An IT service provider failed in its claim to recover compensation from its customer, in a recent Victorian Supreme Court decision which emphasises the importance of robust IT tender processes and the need for comprehensive contracting practices.

The facts

Ipex ITG Pty Ltd (Ipex) successfully tendered in 2000 to supply the Melbourne Water Corporation (MWC) with outsourced IT services, including help desk services.

During the preparation of the tender, MWC had supplied potential bidders with information including as to the number, type and category of help desk calls previously made by its staff.

Ipex alleged that it relied on the information provided by MWC in formulating the pricing for its bid to provide the services. According to Justice Byrne, Ipex ‘was required to assume most, if not all, of the risks involved of providing IT services for MWC over the three year term of the project and it was therefore required to build into its tender price an allowance for this.’ Ipex claimed that the information was inaccurate, incomplete and misleading—and that, had it known the true picture, it would have priced its bid very differently. Ipex lodged contract variation claims for additional payments to service higher than expected help desk call volumes, but MWC had rejected those claims.

The outcome

The court rejected the allegation made by Ipex that MWC’s pre-contractual representations amounted to misleading and deceptive conduct under sections 52 and 51A of the Trade Practices Act 1974 (Cth). Justice Byrne held that:

  • MWC did make some representations as to the average number of calls and the accuracy of the information provided to potential bidders
  • Ipex had relied on this information when preparing its response to tender, but
  • this information was neither false nor misleading, nor was it likely to mislead or deceive a potential bidder.
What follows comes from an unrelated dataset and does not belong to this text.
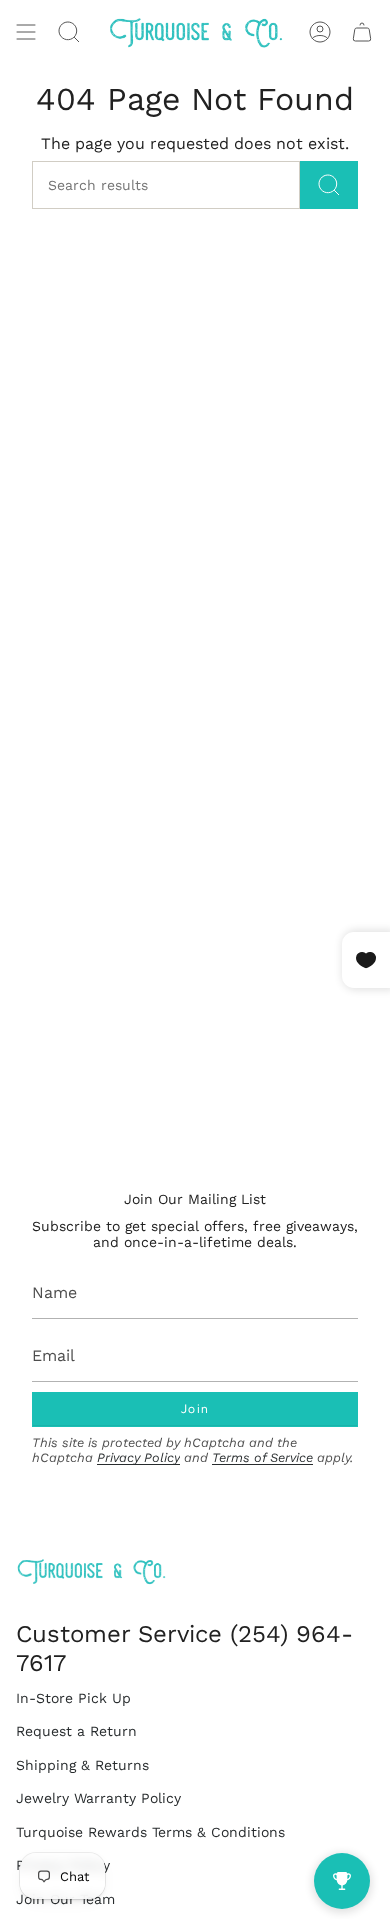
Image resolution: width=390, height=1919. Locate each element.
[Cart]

On the basis of the court’s finding that the information was not misleading, Ipex’s claim failed.

Lessons to be learnt

The case highlights, once again, the potential risks involved when technical information is exchanged between parties at the pre-contract stage, but not subsequently incorporated into (or expressly excluded from) the contract. Although MWC was able to successfully defend the claim brought against it by Ipex, a different finding by the court as to the accuracy of the pre-contractual information provided would likely have resulted in a very different outcome. It is perhaps worth noting that Justice Byrne referred to the ‘very unsatisfactory evidentiary background’ advanced by Ipex to support its case. In that sense, the judgment should not be regarded as indicating that IT suppliers will confront a generally sceptical judiciary in bringing such claims.

In similar situations, parties would be well advised to:

  • ensure that information provided to the other party at the pre-contract stage is accurate and not potentially misleading
  • clearly set out in the final contract what technical and commercial information has been relied upon (of course, the failure to make this clear will not mean an action for misleading and deceptive conduct will fail, but it will diminish the certainty of the consequences which follow from representatives not being fulfilled), and
  • consider appropriate contract mechanisms to deal with any potential concerns regarding information relied upon. In this case, litigation could no doubt have been avoided if the parties had agreed that Ipex would be paid on a sliding scale according to the number of helpdesk calls made in a given period.